Thursday 18 June – Friday 23 September 2011
Japan and Britain at War and Peace
Daiwa Foundation Japan House
Organised by the Daiwa Anglo Japanese Foundation
Edited by Hugo Dobson and Nobuko Kosuge, with contributions by Kimihiko Baba, Hugo Dobson, Reinhard Drifte, C.G.H. Dunlop, Yoichi Kibata, Nobuko Kosuge, Fumitaka Kurosawa, Kei Nemoto, Ian Nish, Caroline Rose, Philip Towle and John Weste.
Since the events of the Second World War the relationship between Japan and Britain has undergone an extraordinary transformation, from bitter conflict to peaceful alliance. “Japan and Britain at War and Peace” is a multilayered examination of this bilateral relationship with an emphasis on the issue of reconciliation. Reconciliation is explored in a broad sense and in a number of areas from economic cooperation and conflict, common concerns in the international system, public and media perceptions of each country, and the efforts of individuals, non-governmental organizations and governments to promote mutual understanding and find strategies to deal with dilemmas. With chapters from an international team of contributors from the UK, Japan, and Australia, this book will appeal to students and scholars of Japanese and British history and international politics.
Japan and Britain at War and Peace is part of the Sheffield Centre for Japanese Studies/Routledge series.
A seminar entitled “Recall, Research and Reconciliation – Perspectives on the Experience of War” was chaired by Professor Hugo Dobson to mark the publication of Japan and Britain at War and Peace.
Other contributors for the seminar include:
Jack Chalker
Jack Chalker was a prisoner of the Japanese Army on the Burma Railway and is an artist and author of “Rekishi Wakai to Taimen Tetsudo” (Historical reconciliation and the Burma Railway), Asahi Publications, December 2008.
Professor Nobuko Kosuge
Professor Nobuko Kosuge is Professor in International Relations in the Faculty of Law at Yamanashi Gakuin University. Her recent publications include “Britain and Japan in the Twentieth Century: One Hundred Years of Trade and Prejudice” (co-editor, 2007) and “Japanese Prisoners of War” (co-editor, 2000).
Professor Fumitaka Kurosawa
Professor Fumitaka Kurosawa is Professor in Japanese Modern History and Japanese Studies in the Department of Cross-Cultural Studies at Tokyo Woman’s Christian University.
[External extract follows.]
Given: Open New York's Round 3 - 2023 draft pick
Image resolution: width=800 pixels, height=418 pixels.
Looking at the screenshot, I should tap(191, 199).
His main research interests are the history of modern and contemporary Japan, its political and diplomatic dimensions in the interwar period, and Japan’s military history.
Philip Malins
Philip Malins, MBE, MC is a Dunkirk veteran and a Burma war veteran, and, among many other activities promoting reconciliation, is Chairman of the International Friendship and Reconciliation Trust and was formerly Deputy Chairman of the Burma Campaign Society.
Professor Ian Nish
Professor Ian Nish is Emeritus Professor of International History at the London School of Economics and Political Science. He is known for his writings on the Anglo-Japanese Alliance, Japanese foreign policy and Anglo-Japanese relations in the twentieth century. In 2001, two volumes of his Collected Writings were simultaneously published in Britain and Japan.
Phillida Purvis
Phillida Purvis is Director, Links Japan and Honorary Secretary, The International Friendship and Reconciliation Trust and convenor of the original symposium of this title from which the idea for this publication originates.
About the contributors
Professor Hugo Dobson
Professor Hugo Dobson (chair) is Professor in the international relations of Japan and Sub-Dean for Postgraduate Affairs in the Faculty of Social Sciences at the University of Sheffield. His recent publications include “The Group of 7/8” (2007) and “Japan’s International Relations: Politics, Economics and Security” (co-author, 2005).
Professor Nobuko Kosuge
Professor Nobuko Kosuge is Professor in International Relations in the Faculty of Law at Yamanashi Gakuin University. Her recent publications include “Britain and Japan in the Twentieth Century: One Hundred Years of Trade and Prejudice” (co-editor, 2007) and “Japanese Prisoners of War” (co-editor, 2000).